Il popolo, che voleva credere sicuro e sentendo le forme della propria religione ormai vuote si ricusava nullameno a mutarle, era tutto riassunto in questa coscienza di prete, che accordava la fede più salda in Dio alla indifferenza più abitudinaria e indulgente del culto, l'amore di ogni tradizione religiosa colla passione di tutti i nuovi ideali politici.
Salvando Garibaldi legittimo difensore della repubblica romana contro tutta l'Europa, non aveva rinunciato a salvare Pio IX, se la rivoluzione invece di sopprimere in lui il re avesse voluto degradare il pontefice.

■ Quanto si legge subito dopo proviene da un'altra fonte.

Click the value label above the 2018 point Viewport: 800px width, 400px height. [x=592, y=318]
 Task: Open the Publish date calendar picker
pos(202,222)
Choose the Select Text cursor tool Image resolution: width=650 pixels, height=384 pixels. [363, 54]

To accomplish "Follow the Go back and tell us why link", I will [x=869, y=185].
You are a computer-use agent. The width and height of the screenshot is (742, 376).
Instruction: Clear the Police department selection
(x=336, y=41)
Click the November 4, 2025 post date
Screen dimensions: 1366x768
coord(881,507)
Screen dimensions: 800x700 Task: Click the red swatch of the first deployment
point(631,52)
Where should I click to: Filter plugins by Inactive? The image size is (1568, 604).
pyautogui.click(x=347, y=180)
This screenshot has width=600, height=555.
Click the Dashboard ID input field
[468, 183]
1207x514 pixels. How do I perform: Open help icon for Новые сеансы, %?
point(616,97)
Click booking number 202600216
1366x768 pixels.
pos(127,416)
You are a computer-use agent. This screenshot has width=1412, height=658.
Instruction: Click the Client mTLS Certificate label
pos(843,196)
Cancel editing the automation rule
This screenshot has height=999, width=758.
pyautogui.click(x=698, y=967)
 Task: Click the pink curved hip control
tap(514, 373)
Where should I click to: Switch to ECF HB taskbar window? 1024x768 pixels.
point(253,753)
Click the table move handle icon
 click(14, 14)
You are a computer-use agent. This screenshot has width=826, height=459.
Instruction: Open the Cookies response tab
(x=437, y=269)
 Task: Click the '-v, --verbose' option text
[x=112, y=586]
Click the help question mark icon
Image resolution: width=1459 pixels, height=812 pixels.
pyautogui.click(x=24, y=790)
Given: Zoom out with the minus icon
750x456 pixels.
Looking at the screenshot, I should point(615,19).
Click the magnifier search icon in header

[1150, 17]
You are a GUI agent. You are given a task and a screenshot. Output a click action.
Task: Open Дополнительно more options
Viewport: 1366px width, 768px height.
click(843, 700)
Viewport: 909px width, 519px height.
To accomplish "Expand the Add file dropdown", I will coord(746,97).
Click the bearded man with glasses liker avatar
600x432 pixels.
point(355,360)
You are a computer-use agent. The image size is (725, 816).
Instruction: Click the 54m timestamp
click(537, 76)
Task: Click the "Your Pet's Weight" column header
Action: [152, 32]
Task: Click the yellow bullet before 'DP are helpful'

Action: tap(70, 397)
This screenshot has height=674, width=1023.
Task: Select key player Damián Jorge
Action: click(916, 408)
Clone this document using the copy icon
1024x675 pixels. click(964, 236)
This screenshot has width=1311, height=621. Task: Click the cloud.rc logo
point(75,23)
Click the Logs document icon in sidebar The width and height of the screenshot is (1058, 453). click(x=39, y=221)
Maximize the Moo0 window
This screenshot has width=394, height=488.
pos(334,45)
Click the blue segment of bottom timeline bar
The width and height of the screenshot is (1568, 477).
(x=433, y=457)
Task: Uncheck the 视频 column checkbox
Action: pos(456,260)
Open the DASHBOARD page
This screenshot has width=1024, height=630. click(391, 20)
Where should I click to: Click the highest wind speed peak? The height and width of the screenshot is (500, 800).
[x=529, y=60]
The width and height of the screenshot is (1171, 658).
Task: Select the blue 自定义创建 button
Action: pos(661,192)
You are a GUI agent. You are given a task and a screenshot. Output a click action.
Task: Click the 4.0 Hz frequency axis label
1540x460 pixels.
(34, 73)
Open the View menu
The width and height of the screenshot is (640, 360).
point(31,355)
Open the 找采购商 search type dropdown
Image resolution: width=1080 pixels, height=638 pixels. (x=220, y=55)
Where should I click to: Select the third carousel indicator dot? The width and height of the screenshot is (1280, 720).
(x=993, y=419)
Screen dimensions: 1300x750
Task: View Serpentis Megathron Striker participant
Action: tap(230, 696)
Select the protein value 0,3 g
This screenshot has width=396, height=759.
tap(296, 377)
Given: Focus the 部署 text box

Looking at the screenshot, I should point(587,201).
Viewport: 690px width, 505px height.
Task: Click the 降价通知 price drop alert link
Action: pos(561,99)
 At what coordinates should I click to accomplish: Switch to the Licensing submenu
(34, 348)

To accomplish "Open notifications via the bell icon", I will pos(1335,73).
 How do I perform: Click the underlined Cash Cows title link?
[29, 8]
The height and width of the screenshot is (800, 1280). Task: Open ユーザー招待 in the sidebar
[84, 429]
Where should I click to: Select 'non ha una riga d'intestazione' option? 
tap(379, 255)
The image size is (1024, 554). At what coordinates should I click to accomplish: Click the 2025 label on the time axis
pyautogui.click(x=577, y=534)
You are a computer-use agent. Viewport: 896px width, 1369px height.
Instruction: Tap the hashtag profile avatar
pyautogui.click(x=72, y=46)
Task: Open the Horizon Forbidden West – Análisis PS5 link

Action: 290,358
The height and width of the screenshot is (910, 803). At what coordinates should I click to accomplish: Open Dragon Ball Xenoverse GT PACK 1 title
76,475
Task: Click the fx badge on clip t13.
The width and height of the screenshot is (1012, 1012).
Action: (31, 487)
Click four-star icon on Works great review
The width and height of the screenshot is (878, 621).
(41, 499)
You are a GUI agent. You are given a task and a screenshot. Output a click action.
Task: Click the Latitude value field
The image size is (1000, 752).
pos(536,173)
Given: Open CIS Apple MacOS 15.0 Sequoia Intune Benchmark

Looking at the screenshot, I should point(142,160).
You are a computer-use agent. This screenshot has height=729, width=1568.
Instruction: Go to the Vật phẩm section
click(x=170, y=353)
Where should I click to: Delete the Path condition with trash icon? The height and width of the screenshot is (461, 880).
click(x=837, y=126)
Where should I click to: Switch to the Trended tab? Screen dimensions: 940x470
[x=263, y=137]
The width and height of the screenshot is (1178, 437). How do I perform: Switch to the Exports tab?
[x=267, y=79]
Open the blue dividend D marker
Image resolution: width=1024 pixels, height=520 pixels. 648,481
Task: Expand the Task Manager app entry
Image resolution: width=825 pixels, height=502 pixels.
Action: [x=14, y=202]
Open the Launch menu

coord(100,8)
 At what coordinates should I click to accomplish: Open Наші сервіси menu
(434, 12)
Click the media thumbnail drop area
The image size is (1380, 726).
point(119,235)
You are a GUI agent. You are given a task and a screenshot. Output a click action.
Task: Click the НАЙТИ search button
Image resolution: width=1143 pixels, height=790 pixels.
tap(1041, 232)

E il popolo, che sentiva confusamente tutto questo, guardava a Don Giovanni aspettando in lui la soluzione del proprio problema.
Che cosa direbbe Roma?
Roma tacque.
Certo in Vaticano il problema fu lungamente discusso; i più feroci ultramontani avrebbero voluto l'imprigionamento e la condanna di Don Giovanni, ma la maggioranza dei consiglieri più profonda e più abile vi si ricusò.
Don Giovanni non si poteva accusare. Nella sua come nella coscienza del popolo l'aver salvato Garibaldi implicava negazione del potere temporale, e nullameno era impossibile formulare l'accusa sopra questo fatto, che morale e religione assolvevano.